12/18/2017

CHINA/FOREIGN POLICY/NATIONAL SECURITY/RUSSIA/TRUMP AS PRESIDENT/TRUMP POSITION CHANGES: “President Trump presented a blueprint for the country’s national security on Monday [12-18-17] that warns of a treacherous world in which the United States faces rising threats from an emboldened Russia and China, as well as from what it calls rogue governments, like North Korea and Iran.
To fend off these multiple challenges, the report says with Cold War urgency, the government must put ‘America First,’ fortifying its borders, ripping up unfair trade agreements and rebuilding its military might.

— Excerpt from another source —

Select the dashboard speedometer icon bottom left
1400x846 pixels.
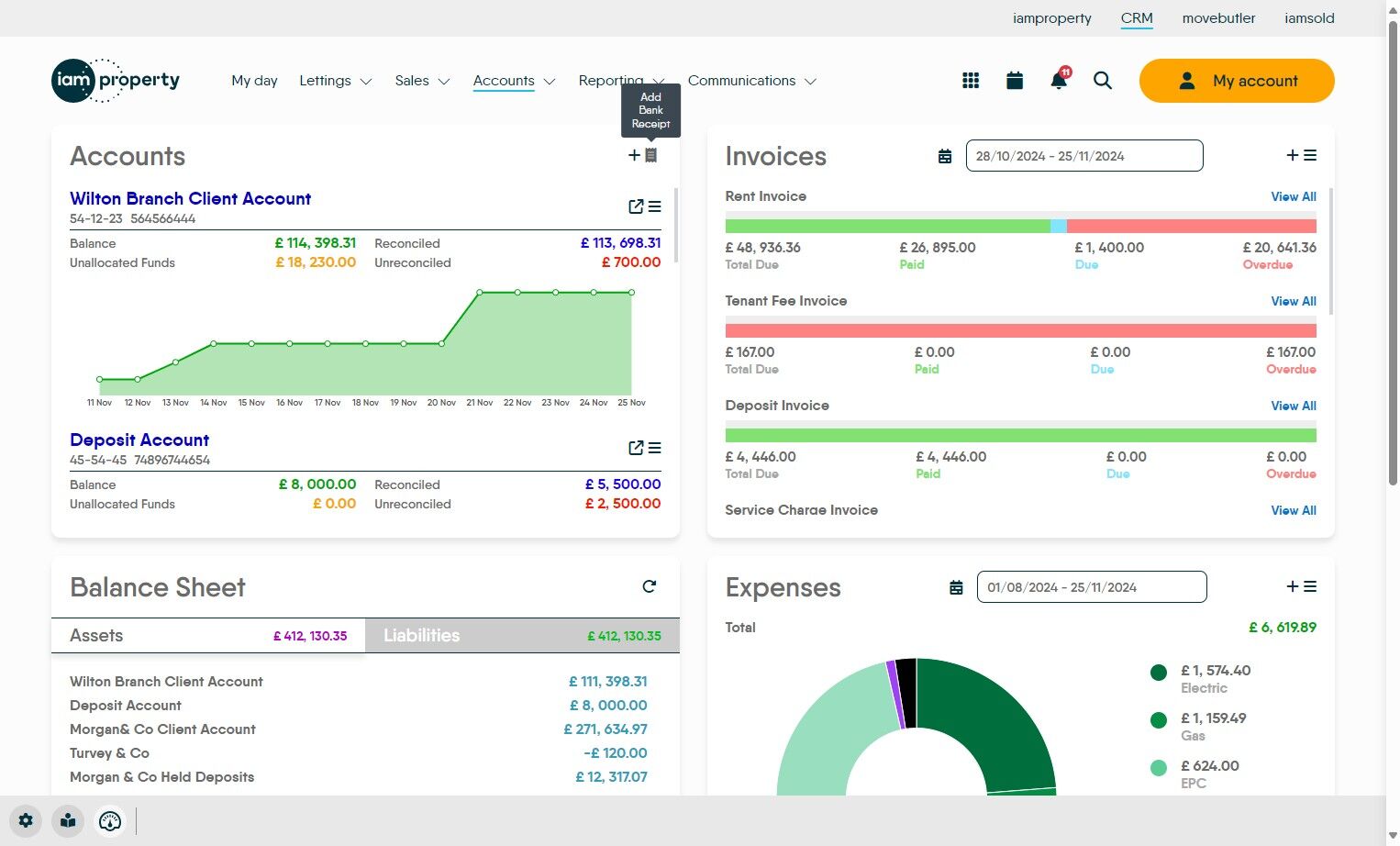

But in his speech announcing the strategy, Mr. Trump struck a much different tone. Instead of explaining the nature of these threats, he delivered a campaignlike address, with familiar calls to build a wall along the southern border with Mexico and a heavy dose of self-congratulation for the bull market, the low jobless rate and tax cuts, which, he promised, were ‘days away.’…
The disconnect between the president’s speech and the analysis in his administration’s document attests to the broader challenge his national security advisers have faced, as they have struggled to develop an intellectual framework that encompasses Mr. Trump’s unpredictable, domestically driven and Twitter-fueled approach to foreign policy. The same confusion has confronted foreign governments trying to understand Mr. Trump’s conflicting signals.”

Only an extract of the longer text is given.